THE DATA =>
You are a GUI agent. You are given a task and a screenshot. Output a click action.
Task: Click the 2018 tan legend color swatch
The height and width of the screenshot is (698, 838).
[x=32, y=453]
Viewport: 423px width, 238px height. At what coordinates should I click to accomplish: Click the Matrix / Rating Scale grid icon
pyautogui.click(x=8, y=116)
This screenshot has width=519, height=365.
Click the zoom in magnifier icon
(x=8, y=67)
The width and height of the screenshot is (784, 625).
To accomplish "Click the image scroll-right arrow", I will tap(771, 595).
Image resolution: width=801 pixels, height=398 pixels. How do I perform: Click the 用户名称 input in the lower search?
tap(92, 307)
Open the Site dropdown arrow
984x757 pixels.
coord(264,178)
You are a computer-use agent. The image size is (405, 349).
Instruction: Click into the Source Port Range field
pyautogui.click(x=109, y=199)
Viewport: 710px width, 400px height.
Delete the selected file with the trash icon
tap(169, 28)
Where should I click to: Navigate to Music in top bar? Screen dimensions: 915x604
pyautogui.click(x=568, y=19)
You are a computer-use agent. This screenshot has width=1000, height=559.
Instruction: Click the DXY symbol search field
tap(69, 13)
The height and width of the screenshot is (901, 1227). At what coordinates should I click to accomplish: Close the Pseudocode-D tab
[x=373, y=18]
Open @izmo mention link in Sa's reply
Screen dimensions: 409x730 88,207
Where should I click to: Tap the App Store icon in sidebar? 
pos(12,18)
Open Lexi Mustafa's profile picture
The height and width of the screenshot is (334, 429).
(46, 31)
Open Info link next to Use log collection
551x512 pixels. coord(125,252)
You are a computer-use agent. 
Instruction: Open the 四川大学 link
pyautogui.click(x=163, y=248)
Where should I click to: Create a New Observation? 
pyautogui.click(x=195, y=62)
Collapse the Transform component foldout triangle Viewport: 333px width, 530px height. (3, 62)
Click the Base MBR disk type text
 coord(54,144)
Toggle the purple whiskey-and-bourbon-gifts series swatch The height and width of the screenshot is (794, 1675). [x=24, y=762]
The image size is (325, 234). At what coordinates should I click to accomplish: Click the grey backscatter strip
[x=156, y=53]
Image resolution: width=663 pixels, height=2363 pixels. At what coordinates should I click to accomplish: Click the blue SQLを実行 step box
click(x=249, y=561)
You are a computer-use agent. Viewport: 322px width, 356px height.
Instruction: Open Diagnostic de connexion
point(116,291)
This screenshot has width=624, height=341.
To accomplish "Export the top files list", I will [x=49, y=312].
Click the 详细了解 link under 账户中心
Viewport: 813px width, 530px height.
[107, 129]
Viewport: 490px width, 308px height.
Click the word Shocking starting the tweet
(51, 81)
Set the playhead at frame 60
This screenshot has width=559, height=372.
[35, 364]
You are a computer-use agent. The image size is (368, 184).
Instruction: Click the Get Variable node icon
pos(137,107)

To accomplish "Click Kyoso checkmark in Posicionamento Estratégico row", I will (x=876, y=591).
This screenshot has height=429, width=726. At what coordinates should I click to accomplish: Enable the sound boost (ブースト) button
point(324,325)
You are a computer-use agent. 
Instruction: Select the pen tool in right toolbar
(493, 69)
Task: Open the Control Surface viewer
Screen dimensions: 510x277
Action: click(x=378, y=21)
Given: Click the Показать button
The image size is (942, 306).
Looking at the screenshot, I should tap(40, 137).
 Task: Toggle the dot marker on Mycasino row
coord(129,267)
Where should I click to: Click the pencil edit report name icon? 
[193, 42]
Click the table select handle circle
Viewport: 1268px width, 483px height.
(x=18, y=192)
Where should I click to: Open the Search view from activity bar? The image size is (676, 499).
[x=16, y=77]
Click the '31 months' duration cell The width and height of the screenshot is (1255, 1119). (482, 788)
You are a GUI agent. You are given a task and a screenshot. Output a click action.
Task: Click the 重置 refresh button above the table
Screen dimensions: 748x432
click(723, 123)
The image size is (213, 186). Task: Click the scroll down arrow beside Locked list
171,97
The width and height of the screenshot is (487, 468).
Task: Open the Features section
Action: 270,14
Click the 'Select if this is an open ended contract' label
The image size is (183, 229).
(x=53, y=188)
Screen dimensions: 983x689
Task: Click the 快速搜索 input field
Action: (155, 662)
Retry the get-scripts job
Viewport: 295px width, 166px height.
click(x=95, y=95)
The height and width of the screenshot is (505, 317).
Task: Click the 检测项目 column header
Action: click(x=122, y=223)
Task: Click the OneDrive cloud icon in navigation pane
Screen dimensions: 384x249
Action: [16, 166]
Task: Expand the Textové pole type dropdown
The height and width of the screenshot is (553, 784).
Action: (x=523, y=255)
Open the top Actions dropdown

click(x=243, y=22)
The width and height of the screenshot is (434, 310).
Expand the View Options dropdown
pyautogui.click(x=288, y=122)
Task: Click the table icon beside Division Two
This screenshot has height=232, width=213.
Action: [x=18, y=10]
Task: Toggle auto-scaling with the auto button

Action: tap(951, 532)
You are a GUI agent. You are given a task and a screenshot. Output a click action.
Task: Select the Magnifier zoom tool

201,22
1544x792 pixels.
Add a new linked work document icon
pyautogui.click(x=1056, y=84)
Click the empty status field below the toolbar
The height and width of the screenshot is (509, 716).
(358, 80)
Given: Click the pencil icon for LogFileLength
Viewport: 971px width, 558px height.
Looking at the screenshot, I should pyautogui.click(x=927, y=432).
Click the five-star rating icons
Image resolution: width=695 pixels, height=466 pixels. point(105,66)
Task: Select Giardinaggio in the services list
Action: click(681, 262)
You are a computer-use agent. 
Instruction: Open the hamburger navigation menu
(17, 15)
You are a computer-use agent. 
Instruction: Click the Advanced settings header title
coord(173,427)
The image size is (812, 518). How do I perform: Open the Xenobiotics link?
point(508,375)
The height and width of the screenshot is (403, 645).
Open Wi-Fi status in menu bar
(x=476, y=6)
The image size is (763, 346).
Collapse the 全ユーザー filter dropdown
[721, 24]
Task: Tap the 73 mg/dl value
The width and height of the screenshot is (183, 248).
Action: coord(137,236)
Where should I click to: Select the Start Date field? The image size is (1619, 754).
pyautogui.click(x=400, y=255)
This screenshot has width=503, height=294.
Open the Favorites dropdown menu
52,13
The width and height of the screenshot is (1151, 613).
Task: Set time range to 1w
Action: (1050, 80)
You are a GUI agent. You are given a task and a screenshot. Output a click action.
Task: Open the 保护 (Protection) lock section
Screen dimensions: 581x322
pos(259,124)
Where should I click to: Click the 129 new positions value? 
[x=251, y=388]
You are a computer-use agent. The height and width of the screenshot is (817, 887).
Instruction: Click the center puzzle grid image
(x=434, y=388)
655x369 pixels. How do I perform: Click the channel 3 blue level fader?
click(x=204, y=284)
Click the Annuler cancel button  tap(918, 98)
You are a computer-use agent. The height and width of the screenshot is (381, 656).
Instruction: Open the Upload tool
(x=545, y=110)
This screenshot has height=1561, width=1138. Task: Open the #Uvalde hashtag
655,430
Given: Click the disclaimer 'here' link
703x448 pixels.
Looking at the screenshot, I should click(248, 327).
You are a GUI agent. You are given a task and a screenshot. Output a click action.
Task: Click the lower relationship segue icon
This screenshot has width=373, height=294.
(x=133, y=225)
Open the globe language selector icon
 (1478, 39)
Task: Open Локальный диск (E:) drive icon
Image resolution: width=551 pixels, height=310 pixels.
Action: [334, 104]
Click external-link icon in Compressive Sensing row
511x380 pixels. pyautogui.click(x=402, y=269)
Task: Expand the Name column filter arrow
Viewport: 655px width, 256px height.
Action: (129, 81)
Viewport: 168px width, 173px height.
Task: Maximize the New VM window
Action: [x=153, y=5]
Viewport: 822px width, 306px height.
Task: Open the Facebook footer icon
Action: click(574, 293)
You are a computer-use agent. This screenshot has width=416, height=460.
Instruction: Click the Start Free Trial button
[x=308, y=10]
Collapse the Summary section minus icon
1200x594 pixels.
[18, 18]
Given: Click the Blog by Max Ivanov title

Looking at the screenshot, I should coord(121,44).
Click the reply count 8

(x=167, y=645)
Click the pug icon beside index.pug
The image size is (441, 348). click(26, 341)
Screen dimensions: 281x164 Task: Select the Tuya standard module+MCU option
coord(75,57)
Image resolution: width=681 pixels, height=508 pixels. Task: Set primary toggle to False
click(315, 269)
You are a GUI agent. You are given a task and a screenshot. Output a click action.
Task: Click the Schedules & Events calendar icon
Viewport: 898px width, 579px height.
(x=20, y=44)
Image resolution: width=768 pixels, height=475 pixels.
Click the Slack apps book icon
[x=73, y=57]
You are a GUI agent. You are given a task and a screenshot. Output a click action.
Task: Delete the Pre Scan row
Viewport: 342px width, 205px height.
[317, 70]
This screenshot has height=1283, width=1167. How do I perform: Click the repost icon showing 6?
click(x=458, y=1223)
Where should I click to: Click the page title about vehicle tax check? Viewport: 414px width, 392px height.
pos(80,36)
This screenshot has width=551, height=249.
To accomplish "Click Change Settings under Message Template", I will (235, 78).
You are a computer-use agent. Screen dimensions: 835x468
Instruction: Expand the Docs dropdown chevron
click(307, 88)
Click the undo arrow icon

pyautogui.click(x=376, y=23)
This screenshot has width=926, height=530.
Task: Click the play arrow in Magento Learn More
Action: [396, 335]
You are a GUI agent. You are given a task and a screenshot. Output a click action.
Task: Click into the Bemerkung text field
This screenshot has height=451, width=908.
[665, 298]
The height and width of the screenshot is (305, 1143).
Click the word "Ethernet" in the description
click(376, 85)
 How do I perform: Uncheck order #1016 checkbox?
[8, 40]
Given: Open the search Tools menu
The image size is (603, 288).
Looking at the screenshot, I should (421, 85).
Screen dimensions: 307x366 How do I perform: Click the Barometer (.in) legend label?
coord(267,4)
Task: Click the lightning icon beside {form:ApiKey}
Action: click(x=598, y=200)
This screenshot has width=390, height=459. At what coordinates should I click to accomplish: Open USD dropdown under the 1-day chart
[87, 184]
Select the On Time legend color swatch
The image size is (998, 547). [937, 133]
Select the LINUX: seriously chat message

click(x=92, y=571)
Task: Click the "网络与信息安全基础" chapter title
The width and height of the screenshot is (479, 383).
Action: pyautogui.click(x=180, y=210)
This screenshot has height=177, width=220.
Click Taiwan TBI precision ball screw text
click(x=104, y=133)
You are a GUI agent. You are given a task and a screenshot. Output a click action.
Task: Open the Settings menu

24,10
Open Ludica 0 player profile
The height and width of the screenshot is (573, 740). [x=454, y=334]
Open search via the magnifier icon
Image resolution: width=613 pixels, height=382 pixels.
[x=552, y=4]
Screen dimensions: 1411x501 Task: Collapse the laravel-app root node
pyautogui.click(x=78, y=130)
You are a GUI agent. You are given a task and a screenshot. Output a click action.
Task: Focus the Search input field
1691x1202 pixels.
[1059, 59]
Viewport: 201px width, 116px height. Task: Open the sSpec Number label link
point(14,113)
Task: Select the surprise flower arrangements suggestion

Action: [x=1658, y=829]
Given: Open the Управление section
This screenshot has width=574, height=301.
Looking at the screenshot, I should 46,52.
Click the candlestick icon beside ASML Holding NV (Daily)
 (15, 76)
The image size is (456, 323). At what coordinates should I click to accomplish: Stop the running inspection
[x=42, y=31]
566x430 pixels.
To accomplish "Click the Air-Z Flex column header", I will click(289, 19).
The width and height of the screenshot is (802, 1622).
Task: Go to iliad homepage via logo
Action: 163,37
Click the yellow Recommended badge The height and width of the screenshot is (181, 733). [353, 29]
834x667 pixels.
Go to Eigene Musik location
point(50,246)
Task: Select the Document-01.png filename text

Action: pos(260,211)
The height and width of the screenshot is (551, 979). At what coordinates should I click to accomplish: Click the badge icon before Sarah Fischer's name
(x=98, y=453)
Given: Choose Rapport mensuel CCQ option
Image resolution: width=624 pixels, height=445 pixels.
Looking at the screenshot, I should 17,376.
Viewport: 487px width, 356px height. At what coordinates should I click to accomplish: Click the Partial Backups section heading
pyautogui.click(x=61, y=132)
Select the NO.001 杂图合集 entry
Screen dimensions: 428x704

YOUR INSTRUCTIONS =>
All lines with the word "table" should be copied from the material above.

ANSWER TO THIS PROBLEM =>
Click the table select handle circle
Task: Click the 重置 refresh button above the table
Task: Click the table icon beside Division Two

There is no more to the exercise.